One of the important things a parent can do with their child is to help them define what bullying is for them. What is bullying to one child might not be bullying to another, but it is the child’s own experiences that are important. When a child doesn’t feel physically and emotionally safe in school, that environment negatively impacts their ability to learn and to develop socially.

Bullying not only can cause children to lose interest in school — and in learning altogether — it can create low self-esteem, lack of self-confidence, anxiety and depression. Mental health issues caused by bullying can last a lifetime. It’s important for the adults in the child’s life be aware and ready to take action — with the child and, when needed, on behalf of the child.

StopBullying.org suggests parents and caregivers watch for behavior changes in their children, which might indicate they are being bullied. The child:

Comes home with injuries they can’t (or won’t) explain.
Has lost or destroyed clothing, books, electronics or jewelry.
Reports frequent headaches or stomach aches, feeling sick or fakes illness.
Has changes in eating habits, like suddenly skipping meals or binge eating.
Has difficulty sleeping or frequent nightmares.
Has declining grades, loss of interest in schoolwork or doesn’t want to go to school or after-school activities.
Has a sudden loss of friends or avoids social situations; may report “no one wants to play with me” or “no one wants to be my friend.”
Expresses feelings of helplessness, fear and shame.
Starts skipping school.
Engages in self-harming or self-destructive behaviors, including cutting, substance abuse, running away and even suicide.

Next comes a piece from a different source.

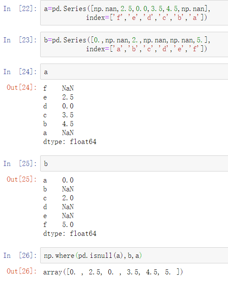The height and width of the screenshot is (282, 228).
Task: Click the In [26] prompt label
Action: coord(20,255)
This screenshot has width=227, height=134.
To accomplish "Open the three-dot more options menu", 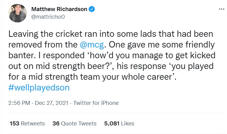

“We have to keep reinforcing this: that it’s always about the bully, it’s not about us,” Lathers said. “We have to remind kids that. (The bully’s choice to bully) is not about you, it’s about them. … Don’t internalize it.”

Parents can help the child choose what they’re going to react to and what they choose to let go. That doesn’t mean they ought to accept the bullying, but they don’t have to confront the bully.

“They can walk away. Walking away is a way to deal with a bully. And anyone being bullied needs to report it to somebody in authority,” Lathers said. “It doesn’t mean they’ll always do something about it.”

Parents or caregivers can give their children who are being bullied support, comfort and advice, as well as advocate on their behalf with the school. Start spending time each day asking about their lives — the good parts and the bad — to help their child know that their parent or caregiver is interested and the child can come to them for help in difficult situations, which includes being bullied.

Additional tips from StopBullying.org on dealing with bullying at a school are:

Talk to your child calmly about what is going on at school.
Find out what happened, and let them know that bullying is not their fault, they do not deserve to be bullied and it is not acceptable. Never tell a child to ignore being bullied, or ask them what they did to provoke being bullied, or tell them to physically fight back.
Discuss solutions and involve them in a plan of action to help them regain the feeling of control that is lost in a bullying situation.
If you are concerned, ask for a meeting with the teacher to discuss and address the issue.
If the situation persists, ask for a meeting with the principal to find out school policy on handling bullying.
If you are not satisfied with the results of the interventions for bullying, seek out the advice and help of a psychologist or educational consultant.
Parents should not contact the other parents involved. It may make the situation worse. Let school or other officials mediate.
Contact the police when: a weapon is involved; there are threats of serious physical injury; there are threats of hate-motivated violence, such as racism or homophobia; there is serious bodily harm; there is sexual abuse; or if anyone is accused of an illegal act such as robbery or extortion (using force to get money, property or services).
Bullying may not end overnight, but it’s important to continue to support the child being bullied while working to end bullying.

“I don’t think schools are doing enough about bullying, because I don’t think they train their staff enough (on what to do),” Lathers said. “That’s where it starts. So schools could do more, but parents have to do something about it, too.”